_WHAT NEEDS TO BE DONE_: Copy out, from the entries below, each line holding the string "next".

---------- RECORD EXCERPTS

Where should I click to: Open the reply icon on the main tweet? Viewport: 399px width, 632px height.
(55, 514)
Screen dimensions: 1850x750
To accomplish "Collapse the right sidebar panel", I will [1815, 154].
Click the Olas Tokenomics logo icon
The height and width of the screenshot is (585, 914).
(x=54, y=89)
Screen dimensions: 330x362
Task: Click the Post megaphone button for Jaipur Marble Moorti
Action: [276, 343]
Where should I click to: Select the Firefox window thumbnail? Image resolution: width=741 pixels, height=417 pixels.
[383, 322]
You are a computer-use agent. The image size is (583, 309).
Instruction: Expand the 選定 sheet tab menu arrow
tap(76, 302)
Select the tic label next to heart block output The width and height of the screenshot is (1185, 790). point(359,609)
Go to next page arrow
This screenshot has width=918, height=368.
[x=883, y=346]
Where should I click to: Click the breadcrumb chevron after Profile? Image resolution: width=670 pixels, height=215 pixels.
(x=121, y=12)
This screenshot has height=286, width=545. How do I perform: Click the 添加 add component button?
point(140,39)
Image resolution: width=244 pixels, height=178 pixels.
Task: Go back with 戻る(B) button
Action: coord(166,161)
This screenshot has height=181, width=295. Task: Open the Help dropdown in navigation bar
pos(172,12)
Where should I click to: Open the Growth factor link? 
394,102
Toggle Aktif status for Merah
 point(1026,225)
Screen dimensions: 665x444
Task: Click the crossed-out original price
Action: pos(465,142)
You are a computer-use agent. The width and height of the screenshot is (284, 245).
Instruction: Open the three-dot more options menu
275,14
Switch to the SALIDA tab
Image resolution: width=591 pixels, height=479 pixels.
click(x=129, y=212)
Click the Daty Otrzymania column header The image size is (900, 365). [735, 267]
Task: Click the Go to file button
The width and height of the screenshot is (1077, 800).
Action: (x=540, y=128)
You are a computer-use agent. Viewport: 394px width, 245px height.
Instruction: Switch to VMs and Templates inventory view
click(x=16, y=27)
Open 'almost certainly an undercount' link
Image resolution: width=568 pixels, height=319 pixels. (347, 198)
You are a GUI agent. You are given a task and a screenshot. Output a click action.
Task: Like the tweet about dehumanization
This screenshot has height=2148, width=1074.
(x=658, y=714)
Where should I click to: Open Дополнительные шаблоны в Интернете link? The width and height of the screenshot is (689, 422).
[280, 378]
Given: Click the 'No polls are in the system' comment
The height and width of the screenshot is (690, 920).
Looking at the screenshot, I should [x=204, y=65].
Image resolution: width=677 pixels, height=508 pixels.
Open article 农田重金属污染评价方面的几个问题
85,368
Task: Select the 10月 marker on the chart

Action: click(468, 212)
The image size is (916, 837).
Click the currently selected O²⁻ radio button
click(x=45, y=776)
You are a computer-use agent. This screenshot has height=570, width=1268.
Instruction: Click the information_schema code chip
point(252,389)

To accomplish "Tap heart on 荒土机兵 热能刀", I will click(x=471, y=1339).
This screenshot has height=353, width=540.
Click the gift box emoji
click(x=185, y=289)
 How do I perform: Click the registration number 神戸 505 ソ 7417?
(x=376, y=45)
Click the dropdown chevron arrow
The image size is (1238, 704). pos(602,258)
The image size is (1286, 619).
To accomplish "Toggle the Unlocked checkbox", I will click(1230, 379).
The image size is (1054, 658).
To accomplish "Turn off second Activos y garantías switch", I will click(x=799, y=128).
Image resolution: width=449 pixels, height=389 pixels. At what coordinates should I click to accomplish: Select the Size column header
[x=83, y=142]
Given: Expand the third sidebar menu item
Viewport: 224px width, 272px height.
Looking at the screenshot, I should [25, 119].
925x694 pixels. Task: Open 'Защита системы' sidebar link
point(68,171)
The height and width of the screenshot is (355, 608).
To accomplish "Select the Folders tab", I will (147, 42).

--------------------

_EXERCISE SOLUTION_:
Select the tic label next to heart block output The width and height of the screenshot is (1185, 790). point(359,609)
Go to next page arrow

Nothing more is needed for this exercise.